Operating System - OpenVMS
1827801 Members
2286 Online
109969 Solutions
New Discussion

Re: TCP Port becomes unusable

 
SOLVED
Go to solution
Randy W. Suhrbier
Occasional Advisor

TCP Port becomes unusable

OpenVMS Alpha 7.3-2
TCPIP 5.4 ECO5

Problem:
Every few months a process appears to be unable to open its predefined listening port. We reboot to solve the problem, we have not yet tried just restarting TCPIP.

Situation:
We have a weekly data deployment cycle that results in all the vendor's application processes being restarted. The vendor's environment includes a library around TCPIP, part of which supports opening listening ports. If the library is unable to open a listening port it will go into a loop, making up to 24 attempts, once every 5 seconds. After the last attempt fails the process aborts. Each atempt is logged to SYS$OUTPUT. We do not have access to the vendor's code, but debug output appears to indicate the looping only occurs if the return status is SS$_DUPLNAM.

It is quite common to see a few failed attempts on a restart even though the BGDevice shows the REUSEADR option.

Every 4 months or so a process will always fail all 24 attempts, every time we restart it. TCPIP SHOW DEVICE/PORT= shows nothing. The latest occurance lasted for a whole day and we left the process down for extended periods of time.

I have looked through the ECO 6 & 7 release notes and haven't noticed anything relavent.

Randy S.
13 REPLIES 13
Robert Gezelter
Honored Contributor

Re: TCP Port becomes unusable

Randy,

If you are rebooting to resolve the problem, please force a crash next time so that the dump can be examined.

The question is: Is this a quirk of IP or is it some form of hung process connection.

Certainly, while the dump is useful, it would be interesting to attempt just a restart of the IP stack. Please remember that such a restart must be done from:

- a direct connection,
- a DECnet remote terminal,
- a LAT session, or
- a batch job.


In other words, the restart cannot be done from a telnet or ssh session (which would use the IP stack).

- Bob Gezelter, http://www.rlgsc.com
Steven Schweda
Honored Contributor

Re: TCP Port becomes unusable

> [...] looping only occurs if the return
> status is SS$_DUPLNAM.

The status returned from what? (Is this a
process creation problem, or an IP-related
problem?)
Randy W. Suhrbier
Occasional Advisor

Re: TCP Port becomes unusable

IP related problem. Status from in IOSB for bind.
Jon Pinkley
Honored Contributor

Re: TCP Port becomes unusable

Randy S.

-----

## Do this
Continue the forum thread on the unusable TCP port from the point where it stops.

## Dataset rows
-----

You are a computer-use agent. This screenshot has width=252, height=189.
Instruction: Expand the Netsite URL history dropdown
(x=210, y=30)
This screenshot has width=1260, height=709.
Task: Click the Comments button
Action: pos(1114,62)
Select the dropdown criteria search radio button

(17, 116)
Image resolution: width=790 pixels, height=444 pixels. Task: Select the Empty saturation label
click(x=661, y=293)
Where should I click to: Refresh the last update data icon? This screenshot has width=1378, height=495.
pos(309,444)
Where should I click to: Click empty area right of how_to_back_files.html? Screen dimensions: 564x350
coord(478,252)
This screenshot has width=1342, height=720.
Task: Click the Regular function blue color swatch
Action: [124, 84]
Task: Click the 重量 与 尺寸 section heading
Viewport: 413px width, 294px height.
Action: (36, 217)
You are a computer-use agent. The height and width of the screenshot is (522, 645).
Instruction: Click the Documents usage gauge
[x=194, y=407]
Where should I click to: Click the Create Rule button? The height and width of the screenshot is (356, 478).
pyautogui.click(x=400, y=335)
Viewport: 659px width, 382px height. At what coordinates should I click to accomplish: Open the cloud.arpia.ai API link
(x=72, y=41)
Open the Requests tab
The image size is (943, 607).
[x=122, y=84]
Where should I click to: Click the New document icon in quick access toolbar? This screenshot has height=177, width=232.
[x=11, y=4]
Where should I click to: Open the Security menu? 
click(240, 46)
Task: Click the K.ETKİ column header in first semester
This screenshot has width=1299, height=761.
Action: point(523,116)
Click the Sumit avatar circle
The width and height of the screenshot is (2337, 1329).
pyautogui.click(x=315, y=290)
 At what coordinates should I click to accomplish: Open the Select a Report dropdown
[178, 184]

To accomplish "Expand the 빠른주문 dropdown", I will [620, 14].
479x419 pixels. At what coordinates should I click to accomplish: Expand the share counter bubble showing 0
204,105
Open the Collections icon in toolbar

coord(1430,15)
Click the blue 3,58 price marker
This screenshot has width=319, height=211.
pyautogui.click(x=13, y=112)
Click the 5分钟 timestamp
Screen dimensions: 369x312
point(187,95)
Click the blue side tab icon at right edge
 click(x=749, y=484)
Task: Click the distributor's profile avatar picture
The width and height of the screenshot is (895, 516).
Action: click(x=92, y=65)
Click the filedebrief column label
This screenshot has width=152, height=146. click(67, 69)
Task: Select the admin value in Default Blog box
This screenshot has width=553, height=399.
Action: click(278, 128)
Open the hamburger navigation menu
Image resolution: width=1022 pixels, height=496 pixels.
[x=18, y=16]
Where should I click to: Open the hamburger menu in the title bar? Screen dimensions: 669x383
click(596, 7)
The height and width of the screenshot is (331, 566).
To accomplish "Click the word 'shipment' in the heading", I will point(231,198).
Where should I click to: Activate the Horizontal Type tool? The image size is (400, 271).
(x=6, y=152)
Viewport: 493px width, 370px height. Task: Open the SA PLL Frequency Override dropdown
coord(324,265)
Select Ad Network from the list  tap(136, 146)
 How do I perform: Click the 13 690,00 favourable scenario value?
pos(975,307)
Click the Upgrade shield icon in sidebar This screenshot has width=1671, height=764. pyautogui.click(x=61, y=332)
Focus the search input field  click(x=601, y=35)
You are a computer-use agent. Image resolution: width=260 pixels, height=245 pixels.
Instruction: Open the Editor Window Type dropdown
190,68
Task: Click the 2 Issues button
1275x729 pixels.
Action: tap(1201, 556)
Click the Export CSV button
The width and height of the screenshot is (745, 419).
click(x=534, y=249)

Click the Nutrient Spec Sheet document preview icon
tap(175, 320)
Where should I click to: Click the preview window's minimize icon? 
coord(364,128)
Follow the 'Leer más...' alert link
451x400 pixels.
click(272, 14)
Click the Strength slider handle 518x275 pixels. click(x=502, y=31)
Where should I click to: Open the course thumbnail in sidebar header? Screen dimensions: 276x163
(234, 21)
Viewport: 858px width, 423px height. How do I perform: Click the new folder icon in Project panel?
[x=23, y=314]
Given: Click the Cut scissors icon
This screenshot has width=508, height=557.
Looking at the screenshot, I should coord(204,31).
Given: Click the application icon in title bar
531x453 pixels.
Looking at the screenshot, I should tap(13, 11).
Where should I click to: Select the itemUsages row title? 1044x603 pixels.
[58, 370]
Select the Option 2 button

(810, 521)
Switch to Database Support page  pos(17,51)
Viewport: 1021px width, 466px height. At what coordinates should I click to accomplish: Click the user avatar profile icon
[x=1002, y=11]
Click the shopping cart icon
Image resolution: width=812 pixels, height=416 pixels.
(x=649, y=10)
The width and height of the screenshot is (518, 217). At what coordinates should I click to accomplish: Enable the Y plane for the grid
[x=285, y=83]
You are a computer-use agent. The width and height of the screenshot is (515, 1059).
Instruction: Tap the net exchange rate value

-----

## Response
Have you talked to the vendor of the application? Is there a supplied shutdown procedure for their product? What are you doing to restart the vendor's application processes?

Here is what the manual has to say about this status:

http://h71000.www7.hp.com/doc/73final/6529/6529pro_019.html#tcppmch05_15

SS$_DUPLNAM Programming error. The port being bound is already in use. An attempt to bind the socket to an address and port failed.

Jon
it depends
labadie_1
Honored Contributor

Re: TCP Port becomes unusable

Could you post twice a
$ ucx sh dev bgxxx:/fu
for you bg device, when
1) it works fine
2) it is hung

It could help understand what goes on.

Robert Gezelter
Honored Contributor

Re: TCP Port becomes unusable

Randy,

While it is easier to postmortem a system from a crash dump (which would be not a disruption since you are already rebooting), you can use SDA on the running system to display the relevant data structures to see what the status of the relevant BG device is.

In an unrelated situations, over the years, I have encountered numerous situations where an application component failed to exit when so instructed, and the restart procedure would fail. Looking at the output of SHOW SYSTEM or going into SDA normally identified the culprit in fairly short order. Manually fixing the problem (e.g., in most cases, terminating the malfunctioning processs) allowed the restart to occur without the need to resort to a system restart.

Long time forum user symposia and forum readers know that I loath rebooting systems unnecessarily.

- Bob Gezelter, http://www.rlgsc.com
Randy W. Suhrbier
Occasional Advisor

Re: TCP Port becomes unusable

Hi,

1. We stop and start the processes per vendor supplied procedures.

2. We have not seen any evidence that the process has not exited.

3. When the problem exists, UCX SHOW DEVICE/PORT= does not show any devices using the known port.

4. Does anyone have direct experience with the REUSEADR option?
Arch_Muthiah
Honored Contributor

Re: TCP Port becomes unusable

Randy,

When we look into help and Jon's response...
> SS$_DUPLNAM Programming error.

you say $ ucx sho device/port=nnn shows nothing, no service and process assigned to that port. But the docu continues as
>The port being bound is already in use.
It won't be correct.

I doubt this may be the prog. error only.
OR as Jon's info, the application/service assigned on that port not properily shutdown. Because once the service is started on a specific port, simply disabling the service or stop/id the process will stop the process, but ends up with unpredicatable result and will be a problem again when we want to use that port. The vendor program may want to stop the service by specifying the service name, process name, port name, and protocol name. Proper shutdown is necessary in this case.

We have faced this kind of issue, but we were able to see the open socket name, so we disconnect the device socket, then re-start the program soled the issue.

Another doubt I have is that it happens every 4 months!. Also there will be a limit in the number of instances of the service to run in the system, I doubt this because you mentioned the program does not go through the loop all the time.

Check dcl show system --- when you don't find any opensocket with that port. And check options from $ucx sho devic/full --- to see REUSEADR for any other similar process.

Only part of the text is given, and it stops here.